Mario Margolles se perfila como sustituto de Enrique González y Ana Tuero deja el equipo

Foto.- Mario Margolles y Julio Bruno en un reciente acto.

20.11.2013, Oviedo, P. Á., en La Nueva España.

El Consejo de Gobierno de hoy puede arrojar cambios relevantes en la cúpula de la Consejería de Sanidad del Principado. A lo largo de la tarde de ayer ganaron peso tres rumores que varias fuentes consultadas por LA NUEVA ESPAÑA coincidieron en calificar como muy verosímiles: la reducción de la estructura de la Consejería que dirige Faustino Blanco, que supone la supresión de una de sus tres direcciones generales; la marcha de Ana Tuero, directora general de Asistencia Sanitaria, que indicaría que éste es el departamento que desaparecerá; y el ascenso a director general de Mario Margolles, hasta la fecha jefe del servicio de Vigilancia Epidemiológica de la Consejería.
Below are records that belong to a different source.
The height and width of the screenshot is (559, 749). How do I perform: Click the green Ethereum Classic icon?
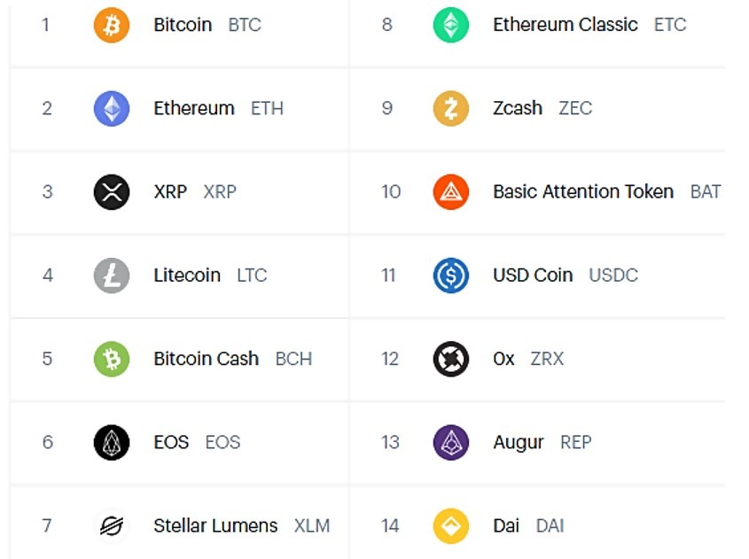(x=451, y=25)
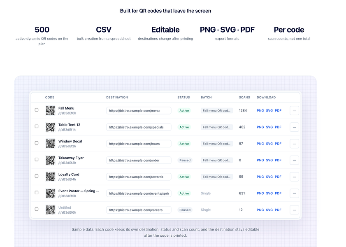The height and width of the screenshot is (247, 346).
Task: Click the STATUS column header
Action: point(183,97)
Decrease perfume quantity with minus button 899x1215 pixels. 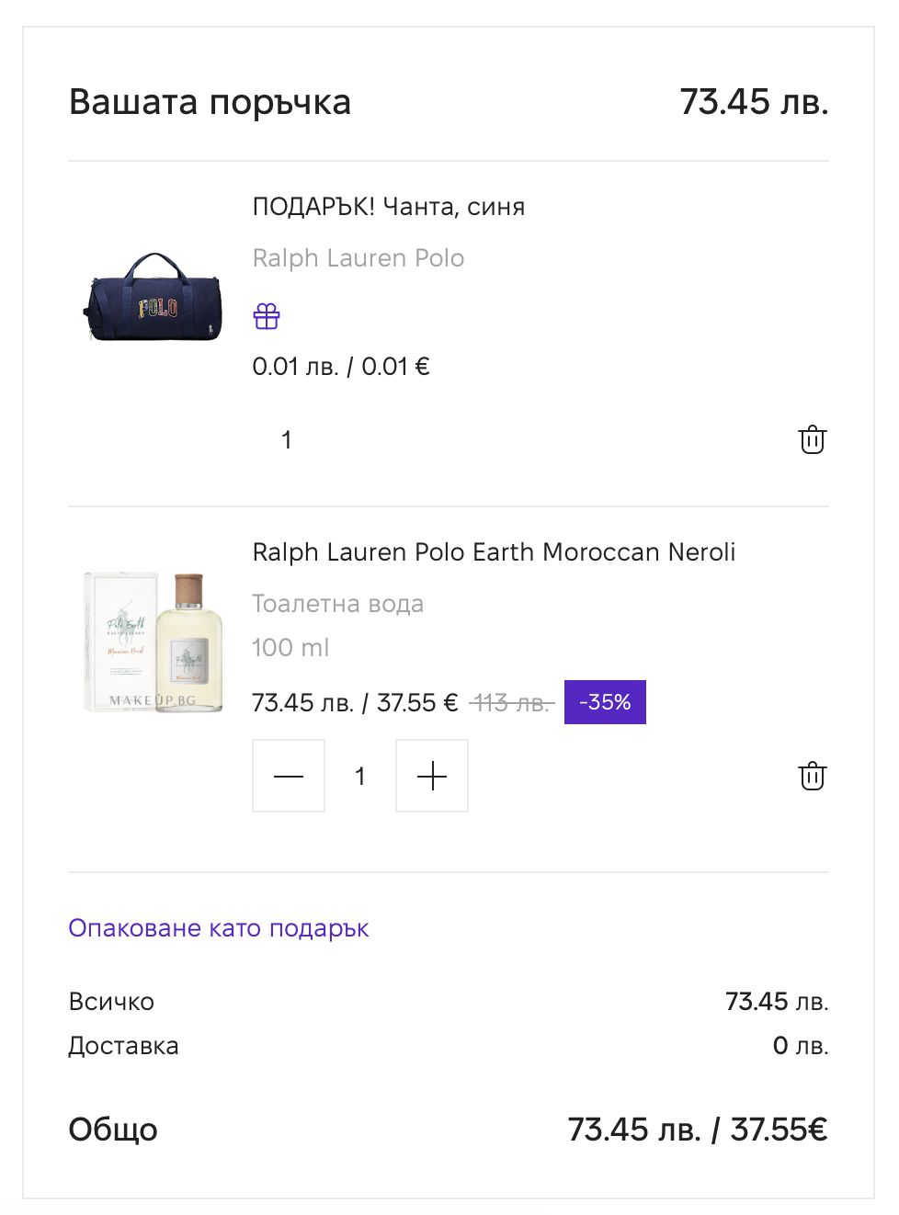[289, 776]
Ahora bien: ¿Qué dirección general ocupará Mario Margolles? A priori, su destino sería la de Innovación Sanitaria, pues está vacante a causa de la reciente marcha de Enrique González. Pero una segunda hipótesis apunta a que Margolles se haga cargo de la Dirección General de Salud Pública -materia en la que es un consumado experto- y que Julio Bruno deje este departamento y se pase a Innovación Sanitaria, cuya responsabilidad requiere un perfil político que Bruno ofrece y Mario Margolles, más técnico, no.